Am besten fand ich jedoch die Tatsache, dass du dem Leser den Spielraum gewährst, seine eigenen Interpretationen zuzulassen.
Ich liebe sowas, wenn man seine eigenen Schlüsse ziehen darf.

Also, freu mich auf mehr von dir!
Liebe Grüße,
Caro

Klaro kenne ich dich noch.
Obwohl ich auch zugeben muss, dass ich nicht viele Werke von dir gelesen habe, was aber nichts mit Unwollen, sondern Zeitmangel zu tun hat. =)
Freut mich, dass du auch genau die Punkte angesprochen hast, die ich mit diesem Text erreichen wollte. Das gibt einem das Gefühl, dass man doch was richtig gemacht hat.
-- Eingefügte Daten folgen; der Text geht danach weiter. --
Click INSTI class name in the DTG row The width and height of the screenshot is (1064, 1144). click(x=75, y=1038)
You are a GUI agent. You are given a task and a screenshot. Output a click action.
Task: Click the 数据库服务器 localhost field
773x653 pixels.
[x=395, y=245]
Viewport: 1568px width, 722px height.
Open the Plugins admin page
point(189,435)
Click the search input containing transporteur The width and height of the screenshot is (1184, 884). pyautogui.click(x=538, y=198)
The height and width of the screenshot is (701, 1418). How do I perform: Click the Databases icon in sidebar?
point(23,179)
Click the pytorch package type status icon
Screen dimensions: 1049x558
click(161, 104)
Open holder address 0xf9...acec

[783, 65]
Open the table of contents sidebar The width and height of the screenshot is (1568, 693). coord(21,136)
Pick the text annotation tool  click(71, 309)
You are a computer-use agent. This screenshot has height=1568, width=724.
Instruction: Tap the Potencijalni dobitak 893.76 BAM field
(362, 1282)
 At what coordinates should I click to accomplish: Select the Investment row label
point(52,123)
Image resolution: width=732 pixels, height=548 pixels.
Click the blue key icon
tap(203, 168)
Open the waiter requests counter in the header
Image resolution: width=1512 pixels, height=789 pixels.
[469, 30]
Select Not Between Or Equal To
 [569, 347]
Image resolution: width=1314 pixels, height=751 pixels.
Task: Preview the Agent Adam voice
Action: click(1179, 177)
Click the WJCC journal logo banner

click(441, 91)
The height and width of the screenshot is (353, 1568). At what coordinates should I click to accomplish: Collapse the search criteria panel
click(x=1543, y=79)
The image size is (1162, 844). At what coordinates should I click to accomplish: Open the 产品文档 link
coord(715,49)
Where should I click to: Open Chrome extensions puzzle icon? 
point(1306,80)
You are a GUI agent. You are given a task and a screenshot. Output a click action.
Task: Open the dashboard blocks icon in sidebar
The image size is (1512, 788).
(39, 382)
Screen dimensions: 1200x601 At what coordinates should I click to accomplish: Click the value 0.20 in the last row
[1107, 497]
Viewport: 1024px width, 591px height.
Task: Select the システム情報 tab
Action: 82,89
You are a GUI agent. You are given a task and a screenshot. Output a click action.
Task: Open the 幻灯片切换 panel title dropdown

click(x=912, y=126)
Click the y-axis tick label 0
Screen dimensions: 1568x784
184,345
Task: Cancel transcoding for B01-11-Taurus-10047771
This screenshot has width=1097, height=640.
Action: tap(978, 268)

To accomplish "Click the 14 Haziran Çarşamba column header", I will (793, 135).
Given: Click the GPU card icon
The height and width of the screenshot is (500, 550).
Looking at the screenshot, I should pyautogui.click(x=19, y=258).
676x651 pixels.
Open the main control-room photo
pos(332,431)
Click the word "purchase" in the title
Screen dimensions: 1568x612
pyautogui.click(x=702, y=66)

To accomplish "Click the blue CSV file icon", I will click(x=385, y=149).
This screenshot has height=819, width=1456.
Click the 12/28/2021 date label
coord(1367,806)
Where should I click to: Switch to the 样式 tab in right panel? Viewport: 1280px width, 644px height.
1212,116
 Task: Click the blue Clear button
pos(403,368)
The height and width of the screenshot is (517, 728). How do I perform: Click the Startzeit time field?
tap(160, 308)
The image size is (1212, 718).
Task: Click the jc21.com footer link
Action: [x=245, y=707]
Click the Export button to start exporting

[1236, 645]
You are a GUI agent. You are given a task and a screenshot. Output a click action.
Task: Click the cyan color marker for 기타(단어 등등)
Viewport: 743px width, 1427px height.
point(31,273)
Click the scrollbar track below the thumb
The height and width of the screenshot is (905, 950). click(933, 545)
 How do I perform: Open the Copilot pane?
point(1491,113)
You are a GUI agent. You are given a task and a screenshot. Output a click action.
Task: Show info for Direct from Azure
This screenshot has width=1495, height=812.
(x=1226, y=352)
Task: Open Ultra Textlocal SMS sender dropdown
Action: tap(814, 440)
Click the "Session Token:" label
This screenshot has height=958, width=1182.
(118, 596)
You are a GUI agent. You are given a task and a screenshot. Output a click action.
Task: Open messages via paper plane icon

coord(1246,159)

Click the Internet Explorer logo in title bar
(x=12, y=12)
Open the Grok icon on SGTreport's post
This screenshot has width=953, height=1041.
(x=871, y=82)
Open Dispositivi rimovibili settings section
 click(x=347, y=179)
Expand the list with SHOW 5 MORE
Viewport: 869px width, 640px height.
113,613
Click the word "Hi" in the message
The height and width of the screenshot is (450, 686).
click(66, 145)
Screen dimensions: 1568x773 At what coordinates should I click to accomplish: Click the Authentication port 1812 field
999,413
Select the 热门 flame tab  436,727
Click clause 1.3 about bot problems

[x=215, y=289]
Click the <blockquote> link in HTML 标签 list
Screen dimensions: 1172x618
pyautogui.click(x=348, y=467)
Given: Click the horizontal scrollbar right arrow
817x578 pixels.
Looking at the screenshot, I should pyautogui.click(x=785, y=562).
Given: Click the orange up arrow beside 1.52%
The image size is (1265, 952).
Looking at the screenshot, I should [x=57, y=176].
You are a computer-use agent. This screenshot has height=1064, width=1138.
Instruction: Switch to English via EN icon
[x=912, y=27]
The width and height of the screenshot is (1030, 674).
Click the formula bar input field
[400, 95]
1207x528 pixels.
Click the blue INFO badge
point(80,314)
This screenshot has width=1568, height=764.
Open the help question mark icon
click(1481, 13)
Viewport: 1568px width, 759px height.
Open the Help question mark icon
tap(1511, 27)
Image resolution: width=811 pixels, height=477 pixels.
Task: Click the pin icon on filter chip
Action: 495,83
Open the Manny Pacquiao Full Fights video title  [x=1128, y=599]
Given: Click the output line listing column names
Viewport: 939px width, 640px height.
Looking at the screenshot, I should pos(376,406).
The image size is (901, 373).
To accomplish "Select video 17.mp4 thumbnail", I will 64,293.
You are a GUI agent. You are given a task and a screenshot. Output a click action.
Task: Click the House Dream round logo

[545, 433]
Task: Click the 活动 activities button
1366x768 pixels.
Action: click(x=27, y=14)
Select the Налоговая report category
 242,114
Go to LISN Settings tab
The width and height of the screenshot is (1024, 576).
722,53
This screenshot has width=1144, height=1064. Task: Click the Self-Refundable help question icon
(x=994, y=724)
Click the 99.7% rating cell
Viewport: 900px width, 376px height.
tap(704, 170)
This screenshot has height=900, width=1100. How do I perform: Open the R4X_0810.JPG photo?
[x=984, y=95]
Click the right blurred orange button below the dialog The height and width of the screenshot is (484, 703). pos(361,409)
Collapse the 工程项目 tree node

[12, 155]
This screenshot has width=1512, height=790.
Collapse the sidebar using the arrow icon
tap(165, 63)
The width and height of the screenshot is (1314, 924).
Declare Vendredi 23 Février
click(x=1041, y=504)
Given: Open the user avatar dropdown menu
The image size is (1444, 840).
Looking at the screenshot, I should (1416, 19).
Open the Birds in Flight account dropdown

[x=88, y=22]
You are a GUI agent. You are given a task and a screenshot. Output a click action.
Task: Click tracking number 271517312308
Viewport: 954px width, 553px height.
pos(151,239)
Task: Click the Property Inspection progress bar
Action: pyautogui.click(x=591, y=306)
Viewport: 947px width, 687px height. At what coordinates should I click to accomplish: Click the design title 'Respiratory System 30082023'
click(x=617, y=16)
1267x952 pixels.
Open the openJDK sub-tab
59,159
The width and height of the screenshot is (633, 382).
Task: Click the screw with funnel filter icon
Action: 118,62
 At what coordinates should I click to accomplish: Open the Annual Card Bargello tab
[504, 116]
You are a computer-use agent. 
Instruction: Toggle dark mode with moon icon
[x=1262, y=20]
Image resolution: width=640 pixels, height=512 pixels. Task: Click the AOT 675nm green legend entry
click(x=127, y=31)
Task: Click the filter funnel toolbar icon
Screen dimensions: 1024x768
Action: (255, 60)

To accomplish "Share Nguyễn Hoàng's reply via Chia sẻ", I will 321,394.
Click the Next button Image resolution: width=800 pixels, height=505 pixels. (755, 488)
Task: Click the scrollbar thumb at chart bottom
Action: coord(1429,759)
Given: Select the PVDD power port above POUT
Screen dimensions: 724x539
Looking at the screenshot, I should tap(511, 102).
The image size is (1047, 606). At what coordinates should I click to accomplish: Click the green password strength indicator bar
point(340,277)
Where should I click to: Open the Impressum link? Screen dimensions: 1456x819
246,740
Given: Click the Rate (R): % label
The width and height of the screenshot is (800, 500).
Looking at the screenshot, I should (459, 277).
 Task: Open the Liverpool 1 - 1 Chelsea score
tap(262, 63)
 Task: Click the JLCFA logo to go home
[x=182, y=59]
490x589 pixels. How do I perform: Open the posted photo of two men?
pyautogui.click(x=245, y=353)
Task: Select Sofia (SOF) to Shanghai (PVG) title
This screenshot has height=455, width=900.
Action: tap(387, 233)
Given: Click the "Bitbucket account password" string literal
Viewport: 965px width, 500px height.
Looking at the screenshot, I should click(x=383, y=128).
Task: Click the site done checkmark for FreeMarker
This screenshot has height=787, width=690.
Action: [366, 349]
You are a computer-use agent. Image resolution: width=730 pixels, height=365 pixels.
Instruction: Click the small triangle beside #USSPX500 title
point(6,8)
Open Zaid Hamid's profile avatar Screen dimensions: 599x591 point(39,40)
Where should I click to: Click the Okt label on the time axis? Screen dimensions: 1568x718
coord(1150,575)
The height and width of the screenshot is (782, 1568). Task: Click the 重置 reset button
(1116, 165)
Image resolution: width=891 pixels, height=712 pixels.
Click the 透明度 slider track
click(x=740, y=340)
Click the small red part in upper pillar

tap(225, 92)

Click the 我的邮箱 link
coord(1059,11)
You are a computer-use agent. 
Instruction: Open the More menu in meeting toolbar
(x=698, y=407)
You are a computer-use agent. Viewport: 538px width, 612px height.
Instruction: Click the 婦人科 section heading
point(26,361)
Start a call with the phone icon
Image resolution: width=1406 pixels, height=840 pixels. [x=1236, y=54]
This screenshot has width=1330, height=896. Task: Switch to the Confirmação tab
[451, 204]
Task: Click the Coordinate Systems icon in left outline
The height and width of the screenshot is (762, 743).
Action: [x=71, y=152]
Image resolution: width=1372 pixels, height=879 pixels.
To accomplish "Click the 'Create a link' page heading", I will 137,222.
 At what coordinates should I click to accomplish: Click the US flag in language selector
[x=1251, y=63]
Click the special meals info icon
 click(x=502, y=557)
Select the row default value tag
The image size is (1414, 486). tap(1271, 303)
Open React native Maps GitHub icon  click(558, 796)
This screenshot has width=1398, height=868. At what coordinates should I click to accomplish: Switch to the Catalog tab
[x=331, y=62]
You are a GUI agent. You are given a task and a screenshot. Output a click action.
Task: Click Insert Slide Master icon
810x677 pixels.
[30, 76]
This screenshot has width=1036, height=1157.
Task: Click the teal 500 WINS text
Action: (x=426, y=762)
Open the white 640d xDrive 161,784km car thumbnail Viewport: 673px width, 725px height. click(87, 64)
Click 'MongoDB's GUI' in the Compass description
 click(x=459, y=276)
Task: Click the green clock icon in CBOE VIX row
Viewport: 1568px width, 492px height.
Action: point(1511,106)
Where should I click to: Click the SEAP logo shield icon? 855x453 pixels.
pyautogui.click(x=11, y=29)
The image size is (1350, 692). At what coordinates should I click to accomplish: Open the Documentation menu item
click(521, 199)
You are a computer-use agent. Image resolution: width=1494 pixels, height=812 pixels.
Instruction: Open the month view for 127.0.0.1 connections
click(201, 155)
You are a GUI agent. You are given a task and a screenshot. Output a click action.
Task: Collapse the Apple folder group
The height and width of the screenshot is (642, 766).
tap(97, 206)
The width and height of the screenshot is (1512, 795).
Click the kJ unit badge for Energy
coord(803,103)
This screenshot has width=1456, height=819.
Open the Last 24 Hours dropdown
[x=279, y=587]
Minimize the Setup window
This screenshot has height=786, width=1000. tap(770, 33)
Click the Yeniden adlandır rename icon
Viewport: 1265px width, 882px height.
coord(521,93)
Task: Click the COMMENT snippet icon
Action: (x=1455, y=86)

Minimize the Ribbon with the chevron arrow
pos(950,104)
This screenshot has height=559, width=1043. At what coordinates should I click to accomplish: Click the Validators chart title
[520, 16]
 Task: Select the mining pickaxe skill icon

Mehr aus meiner Feder/Fingern wird aber wohl noch dauern. Zunächst will ich erst meine älteren Texte aussortieren und umarbeiten. Aber einige Ideen kommen wir für neue Texte schon.

Liebe Grüße
Luzifer
Vor langer Zeit - Antworten
Luzifer Re: Hätte ich schon lange lesen sollen. - Steht da irgendwo ein Name der Blumen? Nein. Es gibt auch Blumen, die ihren Duft versprühen. Naja, eigentlich sind es ja wohl Pollen oder sowas, aber kommt auf das Gleiche hinaus. ^^

Wer lesen kann, ist klar im Vorteil. Ich habe extra in der Beschreibung geschrieben, dass Thomas seine Stimme zu der "Urfassung" zur Verfügung gestellt hat. ;)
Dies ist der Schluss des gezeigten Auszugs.